Public Health Core Sciences
Before diving into the details of public health surveillance, it helps to start with a broad overview of the five public health core functions and their respective roles in public health. The five core functions are:
- Prevention effectiveness: Closely linked to public health policy, this provides important economic information that aids decision makers in selecting the most cost-effective solutions and disease mitigation strategies.
- Informatics: This involves the methods used for collecting, compiling, and preserving health records.
- Laboratories: Labs support public health efforts by performing tests that confirm viruses and diseases, and by performing research.

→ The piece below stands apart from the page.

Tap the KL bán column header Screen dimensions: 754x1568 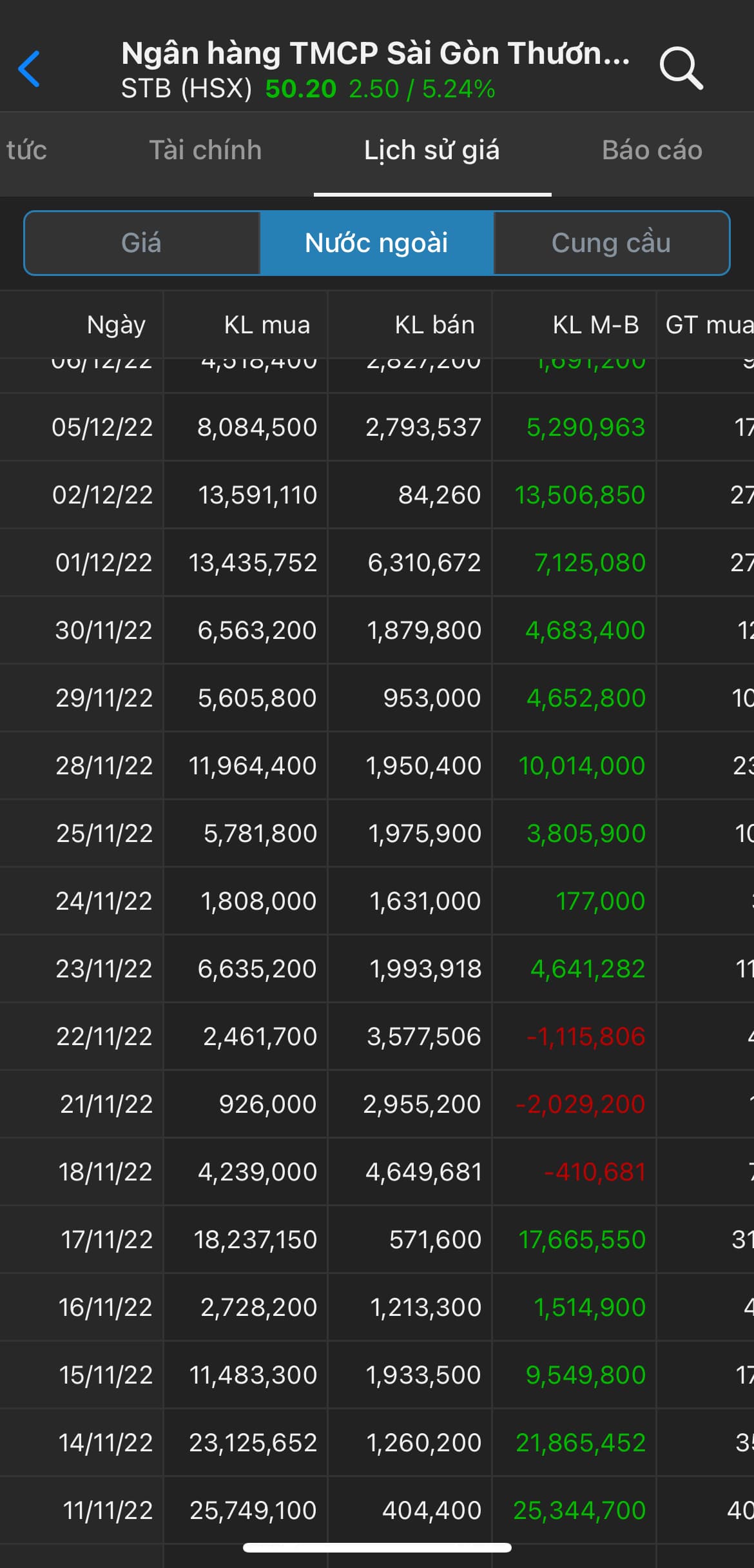tap(434, 324)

- Epidemiology: This involves the study of diseases, how they originate, how they’re spread, and how they can be prevented.
- Surveillance: This refers to the systems that are used to track and monitor public health situations. The other four core sciences noted above glean information and take direction via the insights provided by surveillance systems.

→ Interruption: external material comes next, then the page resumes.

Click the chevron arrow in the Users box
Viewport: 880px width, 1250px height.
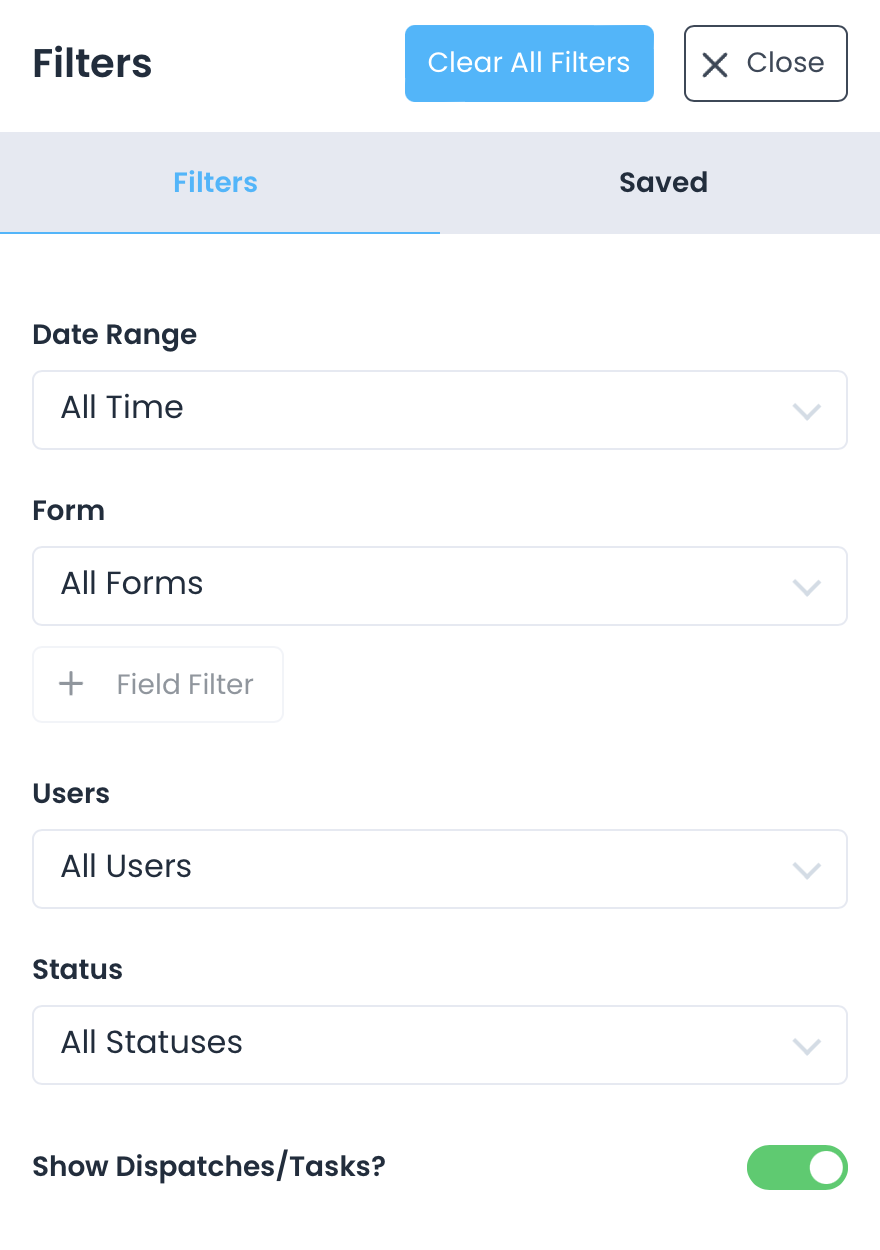(x=806, y=870)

What Is Surveillance in Public Health?
The U.S. approach to public health prioritizes the safety, health, and well-being of human life at the macro level. In essence, it aims to save the largest number of lives possible when devising solutions to threats. A threat can be anything from a toxic spill, to a terrorist attack, to a new strain of influenza. As the threat changes or evolves, so too does the public health response.
According to the Centers for Disease Control and Prevention (CDC), the public health approach to handling diseases and viruses consists of four main phases. They are:
- Surveillance: This phase seeks to determine if there is a public health problem, and if so, what it is.
- Risk factor identification: This phase seeks to determine the cause of the problem. It also addresses if certain demographics are more susceptible than others.
- Intervention evaluation: This phase seeks to determine what solution can be introduced that will resolve the problem. In most cases, a solution that has worked in the past, or a variation of it, can be used again. If there is no past solution to adapt, a solution must be developed.
- Implementation: This phase seeks to determine how the solution can be best implemented and applied to those who need it.
Public health surveillance is what represents the first phase of the overall public health approach. It is a system of collecting patient records and data that aids in the study of infectious diseases. The World Health Organization (WHO) and the CDC are the two main bodies that use this type of system; however, there are other institutions in the realm of public health that collect data from state and local health departments for analysis and interpretation.
The institutions performing surveillance in public health use automated electronic reporting systems and databases that effectively track, monitor, and collect data pertaining to specific diseases. Some examples of diseases that are being surveilled include influenza, COVID-19 and its variants, HIV, AIDs, and whooping cough.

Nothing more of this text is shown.